A tiny, wobbly μ meson had just shaken the particle physics to its core
This is a top-down view of the equipment used in the Fermilab G-2 experiment. The experiment used μ meson bundles, electronic racks, and superconducting magnetic storage loops cooled to minus 450 degrees Fahrenheit (minus 267 degrees Celsius) to study meson jitter. (Image credit: Reidar Hahn/FermiLab).
One of the high-profile particle physics experiments is coming out, and they may fulfill every researcher's most fanatical dream: because they may break our impression of physics.
Evidence presented by the Fermi National Accelerator Laboratory near Chicago suggests that tiny subatomic particles known as μ mesons oscillate far more than theoretically predicted. According to physicists, the best explanation is that μ mesons are propelled by completely unknown matter and energy in physics.

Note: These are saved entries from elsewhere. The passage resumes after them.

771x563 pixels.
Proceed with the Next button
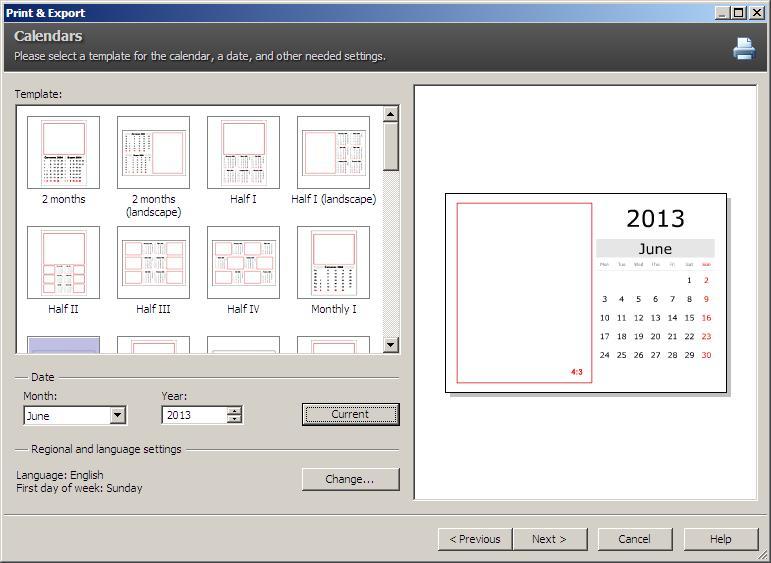click(549, 539)
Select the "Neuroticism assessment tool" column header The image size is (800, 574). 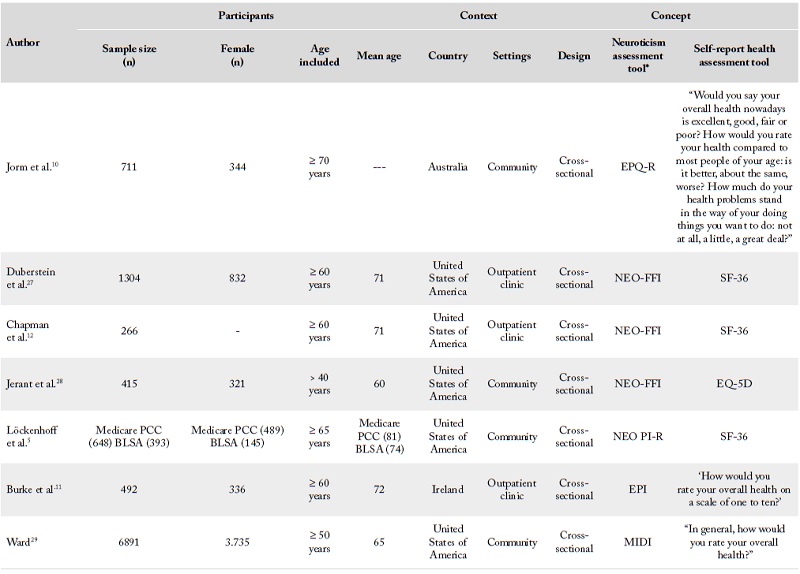(x=636, y=56)
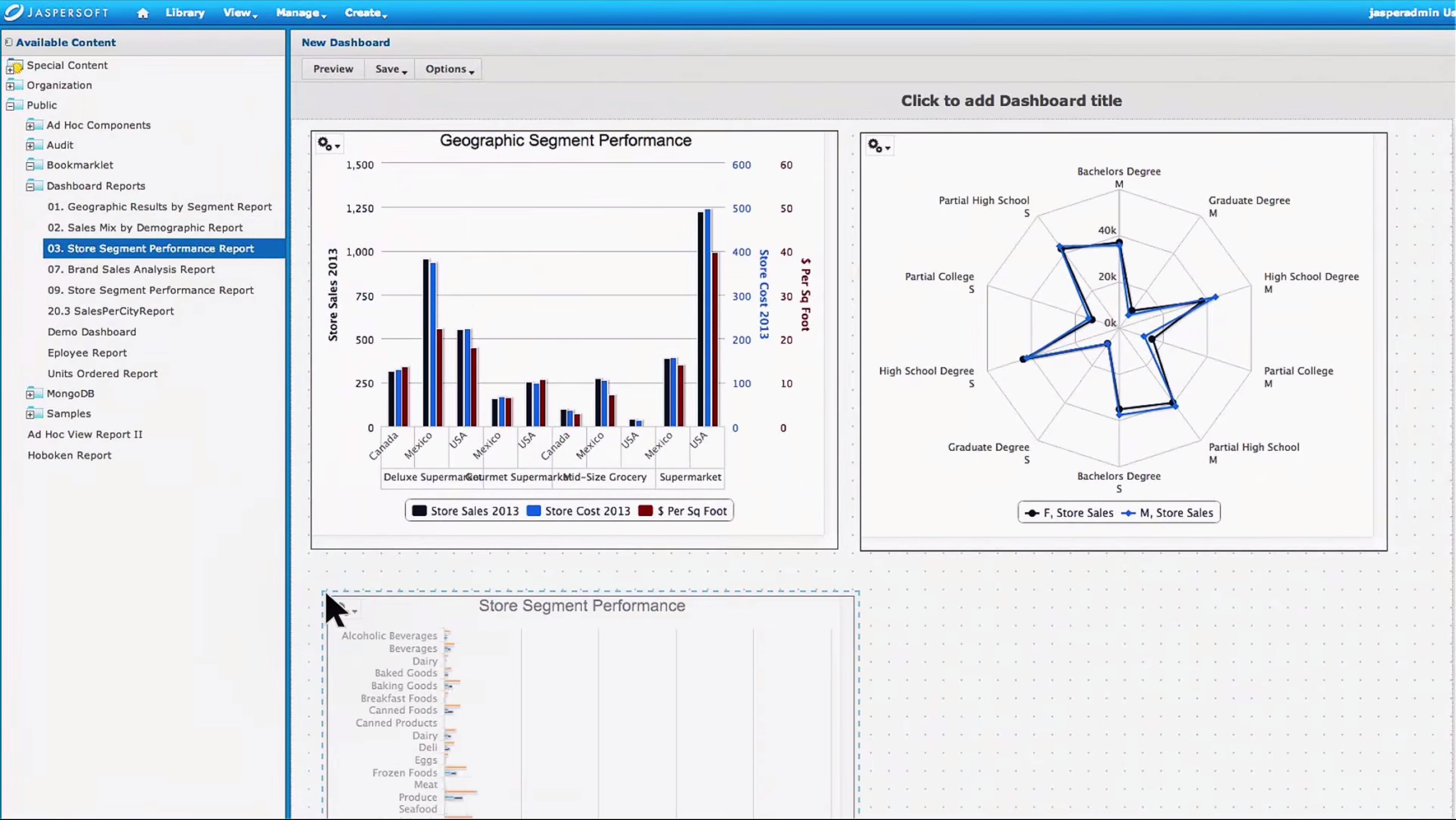Click the Jaspersoft home icon
The height and width of the screenshot is (820, 1456).
pos(143,12)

If these results are true, then the discovery represents a breakthrough that has never been seen in five decades in particle physics. Fifty years ago, the dominant theory to explain subatomic particles was first proposed — that the tiny oscillations of μ mesons are produced by the interaction of their internal magnetic field or magnetic moment with the external magnetic field. According to this, today's discoveries may shake the foundations of science.
In a statement, Graziano Venanzoni, a physicist at the National Institute of Nuclear Physics in Italy, co-spokesperson for the Muon g-2 experiment, said: "Today is an extraordinary day, and we and the entire international physics community have been eagerly awaiting the arrival of this day for a long time."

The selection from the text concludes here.